Deverá chamar-se Coração Silenciado – Associação de Vítimas e Sobreviventes dos Abusos Sexuais da Igreja e é a primeira associação portuguesa de representação das vítimas dos abusos cometidos no meio eclesial. “Toda a gente fala por nós e sentimos que era importante criar uma associação que efectivamente nos dê voz”, adiantou ao PÚBLICO Alexandra, um dos três membros fundadores – todos vítimas de abusos sexuais às mãos de clérigos em crianças.

Além de Alexandra, residente em Coimbra e que prefere não adiantar mais pormenores sobre a sua identidade, a associação é fundada por Cristina Amaral, do Porto, e por António Grosso, da margem Sul, zona de Lisboa. Todos deram o testemunho sobre os abusos de que foram vítimas à comissão independente que estimou em pelo menos 4815 as crianças que foram vítimas de abusos perpetrados por membros da Igreja, desde 1950 até à actualidade.

Por enquanto, Alexandra prefere não se pronunciar sobre a polémica em torno do eventual pagamento de indemnizações às vítimas por parte da Igreja. “É um tema que teremos de discutir ainda”, justificou.
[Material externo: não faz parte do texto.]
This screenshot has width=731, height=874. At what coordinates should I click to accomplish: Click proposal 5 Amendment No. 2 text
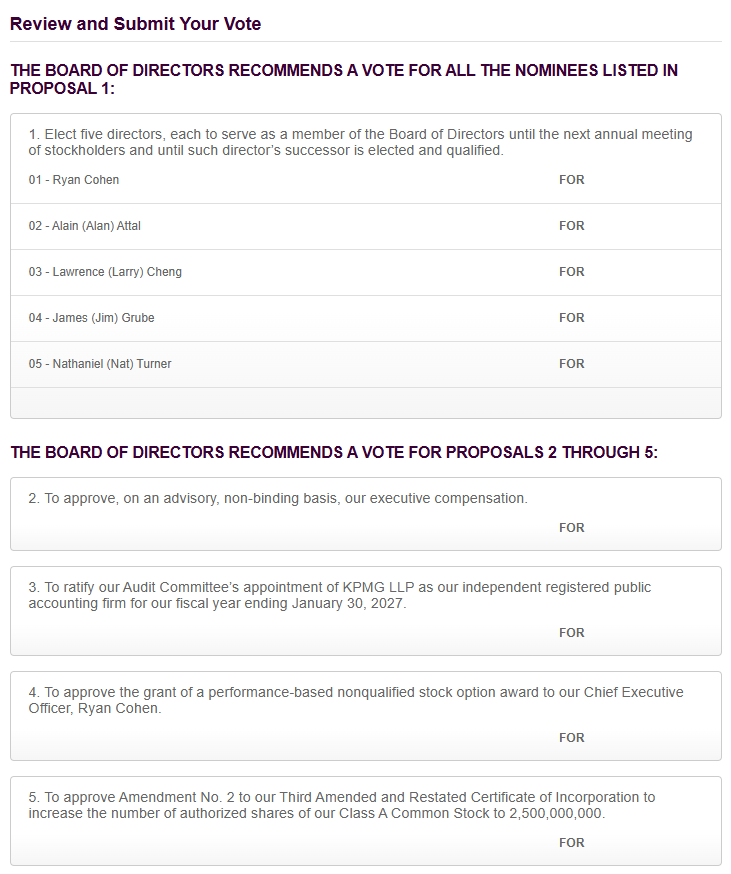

À RTP, Cristina Amaral precisou que a intenção é assegurar que as vítimas têm “um sítio seguro, isento, onde possam fazer as suas denúncias e onde tenham a certeza de que vão ser apoiadas em tudo o que for preciso”.

Desde logo, um dos objectivos das vítimas é fazer chegar as histórias dos sobreviventes dos abusos contadas na primeira pessoa ao Papa Francisco, que virá a Portugal no início de Agosto, durante a Jornada Mundial da Juventude (JMJ). Do mesmo modo, os membros da associação já fizeram chegar um pedido de audiência ao Presidente da República, Marcelo Rebelo de Sousa, ainda segundo a RTP.
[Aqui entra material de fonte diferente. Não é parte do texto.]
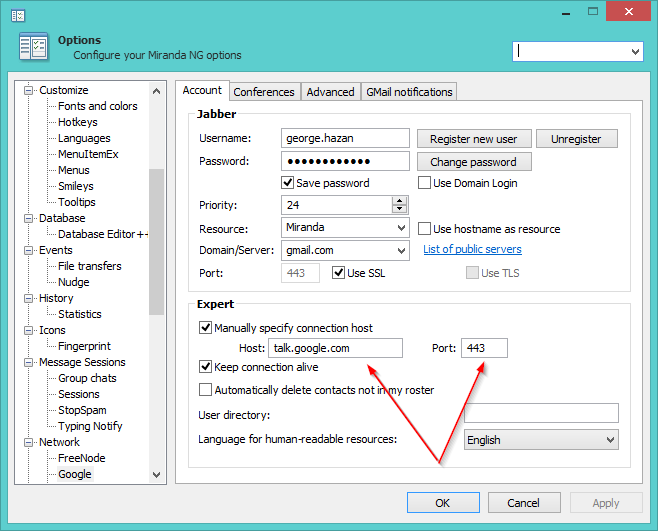Expand the Domain/Server combo box

tap(400, 250)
Os bispos portugueses decidiram promover, no próximo dia 20 de Abril, uma jornada nacional de oração pelas “vítimas de abuso sexual, de poder e de consciência na Igreja”. A Conferência Episcopal Portuguesa (CEP) anunciou também a criação de um grupo – com nomes que estarão por estes dias a ser escolhidos – “operativo, com carácter de autonomia, constituído por pessoas que garantam credibilidade e confiança perante as vítimas”, para o acolhimento e acompanhamento das mesmas.

Quanto aos abusadores, Beja, a última das 21 dioceses portuguesas a prestar contas públicas pela lista de alegados abusadores recebida das mãos da comissão independente, revelou esta quinta-feira que a lista referente à diocese continha cinco nomes, quatro sacerdotes e um leigo, referentes a pessoas que já morreram. Além destes, a diocese confirma a existência nos seus arquivos de quatro outros casos “denunciados entre os anos 2001 e 2020", os quais "mereceram o devido e obrigatório encaminhamento, tanto civil como canónico". Num dos casos, o padre foi remetido ao estado laical, noutro o sacerdote foi absolvido. O terceiro caso acabaria arquivado por falta de provas e, por último, o quarto caso resultou na expulsão do seminário local de um leigo em formação para o sacerdócio, sendo que, por estes dias, o caso foi julgado no Tribunal da Comarca de Beja, "aguardando-se a sentença”, segundo o comunicado.

Entre padres no activo e outros que já morreram, além de leigos, são quase 110 os membros da Igreja apontados como suspeitos pela comissão independente, que cruzou testemunhos das vítimas com os dados obtidos na consulta feita aos arquivos diocesanos. Até "finais de Abril", segundo informou a CEP, idênticas listas serão entregues aos responsáveis pelas congregações e institutos religiosos (jesuítas, dehonianos, salesianos...). A partir da leitura do relatório "Dar voz ao Silêncio" é possível contar mais de 80 vítimas de abusos naquelas 127 congregações e institutos.